Долго брел я вдоль речки, по мокрой траве, по родниковым бочагам, перебирался через ручьи, стекавшие с лесистой горы. Потом поднялся наверх и до вечера блуждал по лесу. По темным еловым дебрям, по белому березняку, останавливался и стоял под облетавшими осинами, средь тихой желтой метели. Какая грустная красота. Хотелось пожалеть кого-то, себя, что ли, пожалеть. Опадают осины, опадают дубы, и уходят, Россия, твои медные лбы, — мы уходим со сцены, наш настал уж черед, ранним ветром вершины и качает и гнет.
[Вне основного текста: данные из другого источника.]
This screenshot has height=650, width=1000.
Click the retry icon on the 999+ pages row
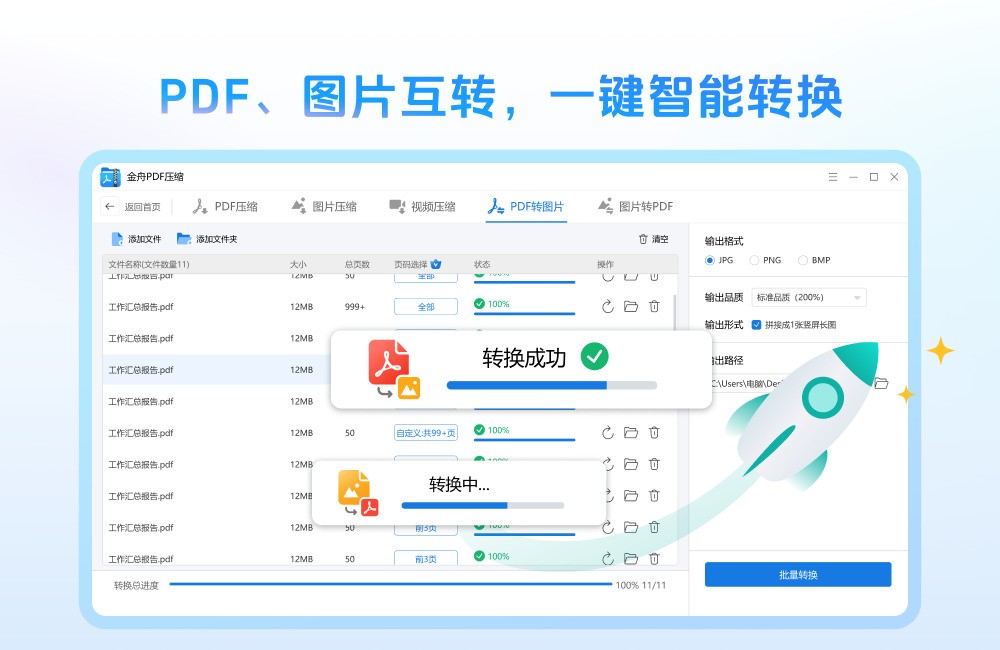point(607,307)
Ах ты… вольное семя, бутербродная тля… Та-та, та-та, та-та-та… И кого проклинали, да проклясть не смогли…
Здравствуй, Вася Кулемин!
Здравствуй, милый Семен!
Не склоняйте знамена,
Не хватит знамен.
Ах, та-та-та, та-та-та… И опять брел я в отяжелевшем плаще по мокрому, капающему, моросящему лесу. А когда вышел к деревне, сквозь мелкий вишенник крайнего двора увидел полоску заката. Под тяжелым, сырым небом она казалась легкой и страшно далекой, как на том свете.
День кончался. Опять надвигалась ночь. Я могу вспомнить тысячи случаев… Всю мою жизнь, с самого детства, я страдал от наступления ночи. Когда она приходит и все заполняет собой, топит во тьме, во мраке, я уже не верю, что этот мрак исчезнет когда-нибудь. Я знаю, что солнце в конце концов встанет, утро придет, но в душе, в дремучих потемках ее, не верю, что именно так оно и будет, дремучая душа боится, что солнце может не взойти уже никогда.
С детства ненавижу тьму и боюсь ее. Сколько раз пробовал перебороть себя — ходил через ночное кладбище, по ночному полю, по ночному лесу, и всегда мне было нехорошо. На знакомой лесной дороге все пни, коряги, кусты ночью становятся другими, жуткими, вокруг все странно начинает шевелиться, перемигиваться, подкарауливать. От малого шороха или даже от одной мысли о шорохе весь я цепенею, волосы поднимаются, кожа на голове, на спине и на скулах стягивается, ей хочется уменьшиться, спрятаться куда-нибудь, а ведь я в это время стараюсь даже напевать немного. Но мелодия не идет, не подвигается, а вертится на одном месте. Я люблю тебя, жизнь… я люблю тебя, жизнь… И так далее. Не продвигается.